Cabría quizá preguntarnos, en tanto Trabajadores
Sociales, si la propuesta hegemónica, a la que hemos llamado
descendente, que termina imponiendo la lógica tecnocrática,
es para nosotros una condena ineludible.
Esta lógica
descendente ha generado, a mi criterio, una nueva Reconceptualización
en nuestro campo. Pero a diferencia de la Reconceptualización
de la década de los 70, la actual es postsocialista,
conservadora, y sus condiciones de posibilidad están dadas por
la ausencia de cualquier visión que presente una alternativa
progresista respecto al actual estado de cosas, y que además
tenga credibilidad.
Por eso vamos a decir que se trata de un intento
conservador de reconceptualización. Rara mixtura de contenidos
premodernos y postmodernos, la posición conservadora se
expresa en el discurso neofilantrópico, que intenta la
reinstauración de una mirada de los problemas sociales
expropiados de su carácter relacional y social, y
resemantizados nuevamente como accidentes o fatalidades; esta
resemantización se completa con el desplazamiento desde una
concepción de la intervención social basada en derechos
sociales, hacia una concepción de la intervención
basada en la piedad y otros deberes morales.
De ahí la fiesta
actual del voluntariado y la olimpíada de la beneficencia,
que nos retrotrae, con nuevos ropajes, a la prehistoria de la
ciudadanía social.
¿Es
posible, para nosotros, en tanto profesionales que intervenimos
directamente en la cuestión social, replantearnos una utopía,
ya no prometeica, sino razonable, que permita reabrir un debate que
derrote a la reconceptualización conservadora? Creemos que sí.
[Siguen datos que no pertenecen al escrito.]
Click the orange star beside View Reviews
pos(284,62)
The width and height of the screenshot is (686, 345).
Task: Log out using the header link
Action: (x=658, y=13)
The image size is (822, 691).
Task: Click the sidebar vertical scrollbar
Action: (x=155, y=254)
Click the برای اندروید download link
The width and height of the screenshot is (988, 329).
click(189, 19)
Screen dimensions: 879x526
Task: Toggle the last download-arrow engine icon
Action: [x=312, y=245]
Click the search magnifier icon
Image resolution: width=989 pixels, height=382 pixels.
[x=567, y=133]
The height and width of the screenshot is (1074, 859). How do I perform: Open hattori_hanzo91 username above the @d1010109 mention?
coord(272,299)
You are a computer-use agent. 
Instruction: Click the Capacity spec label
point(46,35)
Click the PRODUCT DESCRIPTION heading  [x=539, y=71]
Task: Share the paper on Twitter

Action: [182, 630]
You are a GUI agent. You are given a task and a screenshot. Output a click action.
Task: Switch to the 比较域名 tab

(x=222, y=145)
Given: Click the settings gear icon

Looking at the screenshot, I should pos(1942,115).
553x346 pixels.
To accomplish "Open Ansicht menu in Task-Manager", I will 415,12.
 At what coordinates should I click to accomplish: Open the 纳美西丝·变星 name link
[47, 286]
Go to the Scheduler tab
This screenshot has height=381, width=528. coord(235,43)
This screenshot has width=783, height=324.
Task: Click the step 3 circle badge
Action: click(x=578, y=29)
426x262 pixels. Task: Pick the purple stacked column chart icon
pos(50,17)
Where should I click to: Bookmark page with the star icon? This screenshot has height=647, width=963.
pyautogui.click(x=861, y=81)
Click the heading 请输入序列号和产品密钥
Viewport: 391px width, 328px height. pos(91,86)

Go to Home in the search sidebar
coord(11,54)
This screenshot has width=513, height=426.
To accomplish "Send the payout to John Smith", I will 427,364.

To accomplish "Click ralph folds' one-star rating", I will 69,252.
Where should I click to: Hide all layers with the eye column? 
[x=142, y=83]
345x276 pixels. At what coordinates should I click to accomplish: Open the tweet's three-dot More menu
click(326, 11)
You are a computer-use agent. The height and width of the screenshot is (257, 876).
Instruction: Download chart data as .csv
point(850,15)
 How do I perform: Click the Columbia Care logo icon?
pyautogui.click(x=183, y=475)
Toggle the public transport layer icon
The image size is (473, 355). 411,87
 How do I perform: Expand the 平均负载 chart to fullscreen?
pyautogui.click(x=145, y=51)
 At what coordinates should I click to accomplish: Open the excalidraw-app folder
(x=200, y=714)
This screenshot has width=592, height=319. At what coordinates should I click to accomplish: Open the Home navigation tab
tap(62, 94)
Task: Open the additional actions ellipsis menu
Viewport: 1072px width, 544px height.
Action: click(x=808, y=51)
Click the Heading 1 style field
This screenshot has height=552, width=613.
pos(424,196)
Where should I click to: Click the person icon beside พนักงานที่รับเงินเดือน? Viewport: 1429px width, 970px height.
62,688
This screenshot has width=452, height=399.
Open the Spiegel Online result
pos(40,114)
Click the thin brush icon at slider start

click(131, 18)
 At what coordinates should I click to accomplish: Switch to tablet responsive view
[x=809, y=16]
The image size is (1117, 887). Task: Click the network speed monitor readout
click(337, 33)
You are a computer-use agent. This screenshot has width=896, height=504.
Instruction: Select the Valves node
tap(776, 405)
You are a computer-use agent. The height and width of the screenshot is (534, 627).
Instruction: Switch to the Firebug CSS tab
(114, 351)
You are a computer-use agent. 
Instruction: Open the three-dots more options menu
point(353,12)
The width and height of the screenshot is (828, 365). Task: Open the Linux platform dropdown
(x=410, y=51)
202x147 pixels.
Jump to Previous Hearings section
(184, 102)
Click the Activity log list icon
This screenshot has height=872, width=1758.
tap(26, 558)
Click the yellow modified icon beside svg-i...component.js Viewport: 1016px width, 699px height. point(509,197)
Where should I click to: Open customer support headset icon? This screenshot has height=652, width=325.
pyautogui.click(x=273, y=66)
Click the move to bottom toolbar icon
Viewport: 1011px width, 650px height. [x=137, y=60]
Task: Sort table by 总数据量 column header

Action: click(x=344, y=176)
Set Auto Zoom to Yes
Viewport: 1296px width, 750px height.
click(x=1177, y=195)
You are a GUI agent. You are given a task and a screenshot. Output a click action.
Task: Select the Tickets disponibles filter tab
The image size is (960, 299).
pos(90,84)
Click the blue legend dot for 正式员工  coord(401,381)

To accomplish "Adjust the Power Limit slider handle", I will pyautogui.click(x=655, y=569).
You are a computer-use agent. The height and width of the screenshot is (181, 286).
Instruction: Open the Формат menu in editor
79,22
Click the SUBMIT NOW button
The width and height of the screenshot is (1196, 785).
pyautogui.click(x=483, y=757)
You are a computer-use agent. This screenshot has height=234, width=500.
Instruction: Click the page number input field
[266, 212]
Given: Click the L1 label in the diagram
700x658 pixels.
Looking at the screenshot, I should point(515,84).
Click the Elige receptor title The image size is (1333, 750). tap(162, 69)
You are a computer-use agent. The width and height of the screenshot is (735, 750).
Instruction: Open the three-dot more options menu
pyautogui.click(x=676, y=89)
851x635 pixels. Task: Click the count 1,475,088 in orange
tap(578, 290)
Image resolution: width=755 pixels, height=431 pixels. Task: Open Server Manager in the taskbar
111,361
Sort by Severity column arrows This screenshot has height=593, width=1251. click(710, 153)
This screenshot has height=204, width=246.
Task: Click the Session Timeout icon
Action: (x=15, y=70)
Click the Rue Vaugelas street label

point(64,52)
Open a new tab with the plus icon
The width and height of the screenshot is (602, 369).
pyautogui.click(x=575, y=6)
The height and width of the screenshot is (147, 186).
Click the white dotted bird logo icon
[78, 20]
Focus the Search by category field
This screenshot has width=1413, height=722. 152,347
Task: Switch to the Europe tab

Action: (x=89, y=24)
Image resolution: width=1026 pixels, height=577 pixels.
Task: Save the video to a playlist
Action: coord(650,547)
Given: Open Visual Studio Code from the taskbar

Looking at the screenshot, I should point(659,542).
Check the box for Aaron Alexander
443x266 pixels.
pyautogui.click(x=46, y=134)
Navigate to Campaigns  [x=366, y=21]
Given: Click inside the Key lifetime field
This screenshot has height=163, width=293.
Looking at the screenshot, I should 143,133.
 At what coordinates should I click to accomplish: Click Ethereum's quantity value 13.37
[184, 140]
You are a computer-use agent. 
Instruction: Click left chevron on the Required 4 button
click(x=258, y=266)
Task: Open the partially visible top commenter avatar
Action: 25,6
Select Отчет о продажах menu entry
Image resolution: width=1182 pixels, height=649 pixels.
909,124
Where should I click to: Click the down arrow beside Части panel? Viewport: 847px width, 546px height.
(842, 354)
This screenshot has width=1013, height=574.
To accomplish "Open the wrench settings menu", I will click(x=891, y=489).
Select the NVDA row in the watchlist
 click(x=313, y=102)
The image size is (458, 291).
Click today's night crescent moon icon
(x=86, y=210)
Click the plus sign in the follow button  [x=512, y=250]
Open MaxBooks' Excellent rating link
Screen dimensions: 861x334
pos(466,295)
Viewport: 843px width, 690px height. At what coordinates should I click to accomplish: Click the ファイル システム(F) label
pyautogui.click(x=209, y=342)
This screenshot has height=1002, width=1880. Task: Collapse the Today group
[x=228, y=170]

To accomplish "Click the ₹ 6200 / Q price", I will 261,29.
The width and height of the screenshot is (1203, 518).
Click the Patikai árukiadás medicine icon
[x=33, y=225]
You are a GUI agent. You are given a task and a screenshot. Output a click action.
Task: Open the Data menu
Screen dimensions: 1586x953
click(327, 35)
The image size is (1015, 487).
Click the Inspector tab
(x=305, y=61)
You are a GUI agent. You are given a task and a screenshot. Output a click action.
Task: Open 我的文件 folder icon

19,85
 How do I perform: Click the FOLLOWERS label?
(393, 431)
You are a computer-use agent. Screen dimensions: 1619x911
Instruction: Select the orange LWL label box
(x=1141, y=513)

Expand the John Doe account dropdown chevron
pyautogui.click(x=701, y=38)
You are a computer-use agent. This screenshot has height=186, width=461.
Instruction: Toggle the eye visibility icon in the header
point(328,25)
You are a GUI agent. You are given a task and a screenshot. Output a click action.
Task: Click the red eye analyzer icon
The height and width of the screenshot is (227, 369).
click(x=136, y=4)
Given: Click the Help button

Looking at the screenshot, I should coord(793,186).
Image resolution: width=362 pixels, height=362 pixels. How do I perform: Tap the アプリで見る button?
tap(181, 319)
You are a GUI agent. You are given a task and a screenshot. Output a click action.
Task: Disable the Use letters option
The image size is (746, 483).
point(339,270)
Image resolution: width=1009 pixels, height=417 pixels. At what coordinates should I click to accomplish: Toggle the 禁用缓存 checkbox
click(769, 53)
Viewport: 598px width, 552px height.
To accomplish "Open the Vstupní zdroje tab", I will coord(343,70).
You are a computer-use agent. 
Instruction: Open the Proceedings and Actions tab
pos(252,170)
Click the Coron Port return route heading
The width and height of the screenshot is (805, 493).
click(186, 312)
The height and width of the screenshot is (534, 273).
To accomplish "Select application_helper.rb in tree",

Creo que nuestra agenda debería contener aspectos como los
siguientes: frente a un Estado que no marcha hacia la sociedad, o lo
hace a través de contenidos simbólicos pero sin ningún
bien tangible, habría que pensar cómo colaborar en la
marcha de la sociedad hacia el Estado. Una sociedad no de
beneficiarios o de destinatarios, sino de ciudadanos, y de ciudadanos
no sólo en cuanto status legal sino en cuanto actividad
deseable y ejercicio, como posibilidad de acceder a las condiciones
necesarias para la reproducción de su existencia.
Creemos que
la noción y la condición de ciudadanía opera
como una interfase entre Estado, mercado y sociedad, y construye
sujetos habilitados para producir desde la sociedad civil hacia el
Estado, lo cual afecta la manera como se toman las decisiones y
también sus prácticas concretas.
La generación
de proyectos ascendentes desde la sociedad hacia el Estado-
implica para el Trabajo Social pensar no sólo en términos
de Estado de Derecho sino también de Sociedad de Derechos. En
primer lugar, abandonar la concepción de los sujetos con los
que trabajamos como si fueran víctimas, por lo tanto
incapacitados para decidir su propio destino.
Abandonar también
la idea de beneficiario o destinatario para
reemplazarla por la noción de ciudadano activo, esto es,
sujeto de derechos pero también de responsabilidades. Esto
significa que en el ámbito de la sociedad civil deberemos
colaborar para disponer de ciudadanos a cabalidad. Es decir, de
actores que se apropian del marco institucional subyacente, que con
su accionar responsable reivindican su participación en la
toma de decisiones que afectan su propio destino. Ciudadanos capaces
de exigir propositivamente al Estado en correspondencia con la gama
de retos que conlleva la coexistencia de lo local, lo nacional y lo
global.
La
dialéctica entre derechos y responsabilidades ha de jugarse, a
nuestro criterio, en cada estrategia de intervención.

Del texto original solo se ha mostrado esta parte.